* start *
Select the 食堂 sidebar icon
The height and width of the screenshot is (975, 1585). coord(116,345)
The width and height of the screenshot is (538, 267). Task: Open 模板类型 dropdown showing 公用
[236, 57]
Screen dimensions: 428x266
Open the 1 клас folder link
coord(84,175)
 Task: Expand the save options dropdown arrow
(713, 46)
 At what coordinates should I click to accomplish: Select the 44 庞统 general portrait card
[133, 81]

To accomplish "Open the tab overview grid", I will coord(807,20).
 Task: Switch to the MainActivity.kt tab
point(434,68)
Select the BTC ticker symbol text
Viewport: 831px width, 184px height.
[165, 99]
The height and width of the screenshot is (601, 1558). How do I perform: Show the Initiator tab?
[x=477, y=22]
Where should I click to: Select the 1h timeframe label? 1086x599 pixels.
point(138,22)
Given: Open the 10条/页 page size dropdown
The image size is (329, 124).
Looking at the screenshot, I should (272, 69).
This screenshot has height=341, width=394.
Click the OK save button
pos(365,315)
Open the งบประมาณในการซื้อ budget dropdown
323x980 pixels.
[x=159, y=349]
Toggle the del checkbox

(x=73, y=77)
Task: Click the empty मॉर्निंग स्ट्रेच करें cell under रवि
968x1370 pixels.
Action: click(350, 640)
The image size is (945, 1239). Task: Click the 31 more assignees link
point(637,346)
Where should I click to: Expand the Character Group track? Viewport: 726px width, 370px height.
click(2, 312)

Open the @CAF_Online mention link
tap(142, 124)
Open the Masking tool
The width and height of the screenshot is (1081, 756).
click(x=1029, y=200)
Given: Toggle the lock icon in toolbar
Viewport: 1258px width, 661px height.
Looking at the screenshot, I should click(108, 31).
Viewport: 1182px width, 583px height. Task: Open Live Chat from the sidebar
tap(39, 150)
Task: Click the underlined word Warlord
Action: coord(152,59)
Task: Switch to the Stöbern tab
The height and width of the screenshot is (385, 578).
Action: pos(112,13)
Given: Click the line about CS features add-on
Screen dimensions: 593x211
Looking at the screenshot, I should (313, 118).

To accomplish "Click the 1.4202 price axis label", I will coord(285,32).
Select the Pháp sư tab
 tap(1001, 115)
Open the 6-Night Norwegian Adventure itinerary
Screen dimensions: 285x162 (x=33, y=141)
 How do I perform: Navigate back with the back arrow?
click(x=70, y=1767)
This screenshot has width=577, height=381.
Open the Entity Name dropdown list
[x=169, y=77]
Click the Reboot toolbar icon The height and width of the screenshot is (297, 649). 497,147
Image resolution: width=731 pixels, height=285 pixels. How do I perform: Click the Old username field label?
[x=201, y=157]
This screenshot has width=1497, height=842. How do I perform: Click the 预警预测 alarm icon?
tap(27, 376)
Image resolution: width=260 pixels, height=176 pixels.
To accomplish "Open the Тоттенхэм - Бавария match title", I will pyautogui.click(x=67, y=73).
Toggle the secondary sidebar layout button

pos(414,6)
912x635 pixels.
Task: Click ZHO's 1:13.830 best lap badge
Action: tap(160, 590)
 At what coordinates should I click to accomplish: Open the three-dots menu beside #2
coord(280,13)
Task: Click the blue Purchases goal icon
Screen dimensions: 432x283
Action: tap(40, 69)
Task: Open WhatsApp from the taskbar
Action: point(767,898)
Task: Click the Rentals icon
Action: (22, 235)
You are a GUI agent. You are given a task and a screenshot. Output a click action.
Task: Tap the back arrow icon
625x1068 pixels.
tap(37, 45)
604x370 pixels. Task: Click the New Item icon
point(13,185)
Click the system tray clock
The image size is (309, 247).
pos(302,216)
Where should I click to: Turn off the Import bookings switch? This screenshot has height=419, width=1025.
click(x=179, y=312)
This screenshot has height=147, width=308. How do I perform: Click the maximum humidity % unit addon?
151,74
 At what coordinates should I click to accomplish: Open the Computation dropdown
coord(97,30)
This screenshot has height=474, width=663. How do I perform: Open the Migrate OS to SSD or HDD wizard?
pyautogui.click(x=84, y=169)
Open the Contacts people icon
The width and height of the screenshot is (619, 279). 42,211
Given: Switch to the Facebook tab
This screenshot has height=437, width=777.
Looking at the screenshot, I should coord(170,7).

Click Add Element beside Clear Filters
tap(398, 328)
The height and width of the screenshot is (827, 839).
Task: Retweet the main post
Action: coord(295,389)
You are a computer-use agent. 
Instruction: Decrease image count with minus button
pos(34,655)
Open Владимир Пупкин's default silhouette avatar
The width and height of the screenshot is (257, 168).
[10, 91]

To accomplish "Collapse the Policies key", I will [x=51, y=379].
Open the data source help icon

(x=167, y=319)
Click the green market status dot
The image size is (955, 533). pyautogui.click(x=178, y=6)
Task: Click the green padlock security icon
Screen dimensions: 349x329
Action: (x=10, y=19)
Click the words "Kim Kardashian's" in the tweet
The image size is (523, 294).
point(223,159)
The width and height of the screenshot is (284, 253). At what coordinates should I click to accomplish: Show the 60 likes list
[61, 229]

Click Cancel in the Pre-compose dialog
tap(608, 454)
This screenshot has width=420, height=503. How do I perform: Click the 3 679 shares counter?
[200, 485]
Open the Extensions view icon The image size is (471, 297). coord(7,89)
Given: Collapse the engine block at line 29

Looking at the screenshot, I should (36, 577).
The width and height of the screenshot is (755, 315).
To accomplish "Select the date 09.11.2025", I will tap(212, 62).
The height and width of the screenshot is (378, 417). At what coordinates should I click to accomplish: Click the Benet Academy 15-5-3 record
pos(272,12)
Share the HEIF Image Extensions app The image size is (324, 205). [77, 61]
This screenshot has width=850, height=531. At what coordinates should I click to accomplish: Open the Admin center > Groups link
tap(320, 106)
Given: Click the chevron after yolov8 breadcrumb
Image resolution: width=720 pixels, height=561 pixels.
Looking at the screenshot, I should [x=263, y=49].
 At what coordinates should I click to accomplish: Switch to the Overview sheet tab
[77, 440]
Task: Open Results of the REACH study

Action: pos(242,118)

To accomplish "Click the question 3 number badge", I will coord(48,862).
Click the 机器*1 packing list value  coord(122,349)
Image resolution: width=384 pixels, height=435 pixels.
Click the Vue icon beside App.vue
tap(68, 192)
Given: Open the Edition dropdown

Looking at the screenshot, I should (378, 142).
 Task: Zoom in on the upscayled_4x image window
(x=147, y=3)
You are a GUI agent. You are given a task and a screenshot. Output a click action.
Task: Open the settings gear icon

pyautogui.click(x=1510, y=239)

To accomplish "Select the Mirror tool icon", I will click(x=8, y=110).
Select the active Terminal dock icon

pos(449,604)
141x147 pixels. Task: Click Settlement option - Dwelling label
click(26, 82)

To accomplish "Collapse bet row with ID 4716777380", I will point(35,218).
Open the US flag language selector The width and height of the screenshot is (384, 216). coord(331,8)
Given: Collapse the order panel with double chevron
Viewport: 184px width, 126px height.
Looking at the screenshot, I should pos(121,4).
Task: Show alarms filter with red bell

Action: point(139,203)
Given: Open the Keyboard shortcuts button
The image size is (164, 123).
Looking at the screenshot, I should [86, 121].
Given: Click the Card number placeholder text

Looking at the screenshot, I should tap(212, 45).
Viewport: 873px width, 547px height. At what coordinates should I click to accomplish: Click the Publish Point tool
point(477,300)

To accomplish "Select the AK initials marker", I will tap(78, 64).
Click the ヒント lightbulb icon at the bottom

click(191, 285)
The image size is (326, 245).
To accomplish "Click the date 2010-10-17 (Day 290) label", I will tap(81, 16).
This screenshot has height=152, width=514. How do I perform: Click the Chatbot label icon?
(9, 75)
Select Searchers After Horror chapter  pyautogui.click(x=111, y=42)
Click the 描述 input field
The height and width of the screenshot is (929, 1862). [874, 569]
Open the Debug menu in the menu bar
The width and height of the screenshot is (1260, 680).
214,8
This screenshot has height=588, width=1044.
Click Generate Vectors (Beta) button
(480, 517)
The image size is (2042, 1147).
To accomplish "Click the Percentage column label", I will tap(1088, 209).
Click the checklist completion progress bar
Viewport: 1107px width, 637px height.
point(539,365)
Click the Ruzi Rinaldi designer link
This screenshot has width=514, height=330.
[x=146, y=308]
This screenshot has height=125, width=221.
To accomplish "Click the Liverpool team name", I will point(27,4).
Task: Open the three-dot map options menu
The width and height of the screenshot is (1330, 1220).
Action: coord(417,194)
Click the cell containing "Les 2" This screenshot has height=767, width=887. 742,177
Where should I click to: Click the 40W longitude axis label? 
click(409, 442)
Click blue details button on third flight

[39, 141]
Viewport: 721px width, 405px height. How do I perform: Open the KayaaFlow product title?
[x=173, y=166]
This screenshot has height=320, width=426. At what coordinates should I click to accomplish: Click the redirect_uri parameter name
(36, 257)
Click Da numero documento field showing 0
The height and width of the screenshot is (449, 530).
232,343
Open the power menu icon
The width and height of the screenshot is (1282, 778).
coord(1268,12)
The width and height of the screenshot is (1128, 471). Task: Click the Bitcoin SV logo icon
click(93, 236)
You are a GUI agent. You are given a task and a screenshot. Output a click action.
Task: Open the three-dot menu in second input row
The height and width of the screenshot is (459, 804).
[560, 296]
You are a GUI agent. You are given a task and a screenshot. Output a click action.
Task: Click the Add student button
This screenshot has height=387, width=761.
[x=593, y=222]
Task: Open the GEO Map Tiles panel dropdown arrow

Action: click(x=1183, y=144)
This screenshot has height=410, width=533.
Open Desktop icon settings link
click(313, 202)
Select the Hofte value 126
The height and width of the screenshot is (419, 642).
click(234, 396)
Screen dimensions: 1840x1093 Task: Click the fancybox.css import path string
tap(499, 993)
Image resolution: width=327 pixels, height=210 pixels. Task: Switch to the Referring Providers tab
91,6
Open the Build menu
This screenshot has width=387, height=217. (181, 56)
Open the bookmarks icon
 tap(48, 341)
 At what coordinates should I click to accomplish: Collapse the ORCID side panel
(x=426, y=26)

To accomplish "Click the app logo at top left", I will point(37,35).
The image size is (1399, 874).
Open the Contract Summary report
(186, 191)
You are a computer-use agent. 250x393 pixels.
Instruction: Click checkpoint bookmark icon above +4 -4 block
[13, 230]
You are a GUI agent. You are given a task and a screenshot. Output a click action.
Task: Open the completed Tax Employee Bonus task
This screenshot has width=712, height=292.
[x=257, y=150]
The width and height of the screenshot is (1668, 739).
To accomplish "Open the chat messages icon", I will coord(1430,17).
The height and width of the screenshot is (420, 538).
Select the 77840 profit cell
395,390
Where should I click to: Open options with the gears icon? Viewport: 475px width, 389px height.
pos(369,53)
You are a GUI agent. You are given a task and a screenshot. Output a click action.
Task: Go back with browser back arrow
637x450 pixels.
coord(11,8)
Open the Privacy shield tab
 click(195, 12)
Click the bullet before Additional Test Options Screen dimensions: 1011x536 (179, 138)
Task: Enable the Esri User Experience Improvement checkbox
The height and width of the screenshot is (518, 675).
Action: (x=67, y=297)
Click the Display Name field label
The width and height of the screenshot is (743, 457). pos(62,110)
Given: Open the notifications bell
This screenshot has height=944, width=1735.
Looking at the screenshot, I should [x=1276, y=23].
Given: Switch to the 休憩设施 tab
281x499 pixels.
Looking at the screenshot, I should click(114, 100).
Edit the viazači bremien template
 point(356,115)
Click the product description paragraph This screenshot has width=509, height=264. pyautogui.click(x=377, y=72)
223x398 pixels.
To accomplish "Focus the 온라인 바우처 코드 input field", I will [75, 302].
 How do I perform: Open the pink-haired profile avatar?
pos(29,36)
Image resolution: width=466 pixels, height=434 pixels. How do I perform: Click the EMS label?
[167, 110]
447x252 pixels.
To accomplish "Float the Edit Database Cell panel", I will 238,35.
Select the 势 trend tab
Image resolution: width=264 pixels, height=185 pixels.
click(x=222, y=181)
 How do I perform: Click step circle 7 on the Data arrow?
* end *
■ Problem description ■
Copy out every line of the data above that contains the string "badge", matching case exactly.

■ The reply ■
Task: Click ZHO's 1:13.830 best lap badge
To accomplish "Click the question 3 number badge", I will coord(48,862).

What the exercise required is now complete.